Ancora oggi sono incerti i raccordi tra le parti palestinesi in campo (Hamas, Jihad e Olp), insicura la tregua militar-resistenziale di attentati annunciata sul territorio israeliano, ignota la trasparenza delle procedure elettorali. Il guaio, appunto, è che la causa palestinese non è mai stata solamente tale, perché si è sempre incastonata in una causa israeliana, la quale per la sua politica odierna mal cela la tentazione liquidatoria presso gli occhi dell'opinione pubblica mondiale dell'intera questione palestinese. Una provocazione ben riuscita, il pantano nella successione ad Arafat, una faida tra i suoi seguaci (il nipote) e quelli del duo Abu Mazen - Mohamed Dahlan, la prospettiva tuttora viva del bantustan proiettato dal muro e dallo scambio Gaza libera da insediamenti e West Bank colonizzata con legittimità internazionale, potrebbero indurre l'attuale governo Sharon a muovere ogni pedina con forza per la dissoluzione completa dell'Olp, sgombrando il campo di un attore storico, laico e nazionalista, già malconcio e senza guida autorevole, per promuovere indirettamente come unico rappresentante del popolo palestinese - senza beninteso chiederne il parere - Hamas e la Jihad, privata dei suoi vertici nazionalisti; ciò avrebbe l'effetto immediato di derubricare la questione palestinese non più a problema politico mediorientale, fatto di compromessi ineluttabili e rinviabili, ma non all'infinito, tra trend demografici, cessione di territori, accesso alle risorse, formazione di una entità statale, quanto ad un tassello della geopolitica dello scontro di civiltà in cui si contrappongono le forze del terrore - tra le quali appunto l'immagine di un Hamas privata con l'omicidio selettivo dello sceicco Yassin e di Rantisi, da sempre oppositori di una intromissione del jihad fondamentalista globale di Al Qaeda nella questione locale palestinese, e quindi forse più incline ad abbracciarne lo spirito se non le forme - e le armate vittoriose del bene, simboleggiate dalle democrazie militarizzate di Israele e del suo boss (o maggiordomo?) statunitense.

Se ciò risultasse uno scenario plausibile, la geografia politica del mondo cambierebbe drasticamente e una sinistra terzomondista si troverebbe doppiamente orfana, mentre la popolazione palestinese si ritroverebbe regredita a mero target senza speranze, come sono oggi il popolo iracheno e domani, a quanto sembra, il popolo iraniano.

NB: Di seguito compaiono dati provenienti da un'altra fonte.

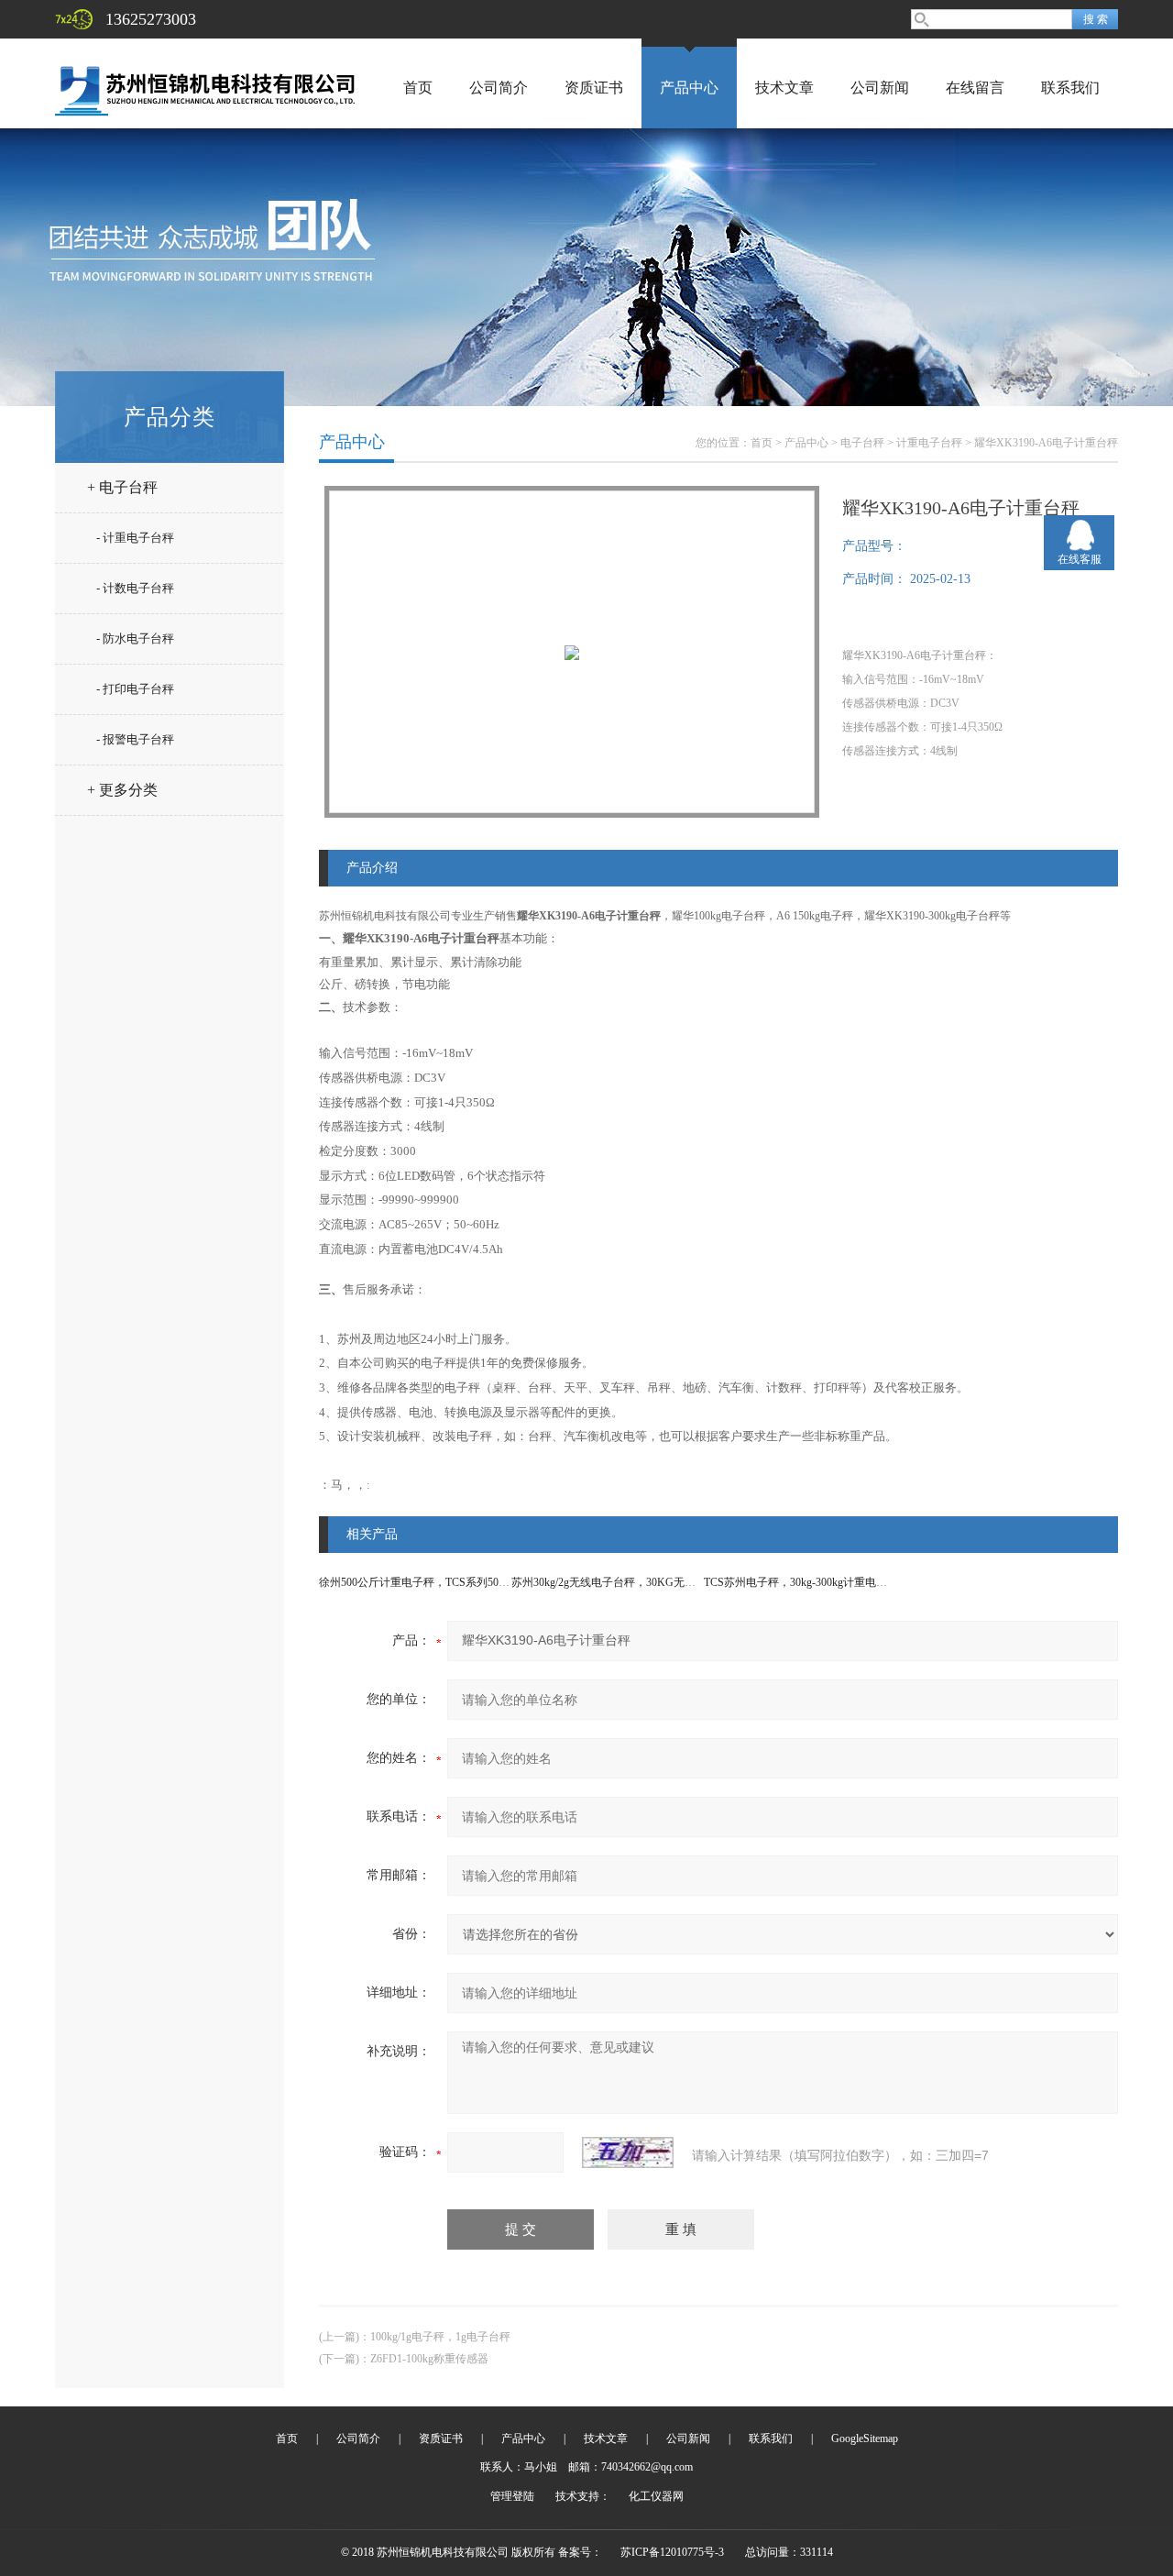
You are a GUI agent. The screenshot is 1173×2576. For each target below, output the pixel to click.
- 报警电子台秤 (135, 739)
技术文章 (784, 87)
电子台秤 (862, 442)
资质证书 (594, 87)
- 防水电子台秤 (135, 638)
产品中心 (689, 87)
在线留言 (975, 87)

Cancellata come causa nobile tardo-risorgimentale, il medioriente arabo verrebbe risucchiato nel dimenticatoio della storia, esattamente come gran parte dell'immenso continente africano, con Israele a giocare il ruolo di capofila della regione, per chi ci sta, a mo' del Sudafrica di Mandela, mimato tanto nella funzione odierna, quanto, per ironia della sorte, per il regime dell'apartheid, convincendo oltre modo quanti ritengono, e speriamo che i fatti non rafforzino tale idea, come la soluzione ebraica fosse stata meno nociva per il mondo arabo se i superstiti della shoah fossero stati inviati giù sino in fondo all'Africa, e non invece a risvegliare una disputa storica millenaria su Gerusalemme e sul primato di una religione monoteista sull'altra, riaccendendo una carneficina ora a bassa, ora a alta intensità, che sembrava assopita ai tempi della colonizzazione europea.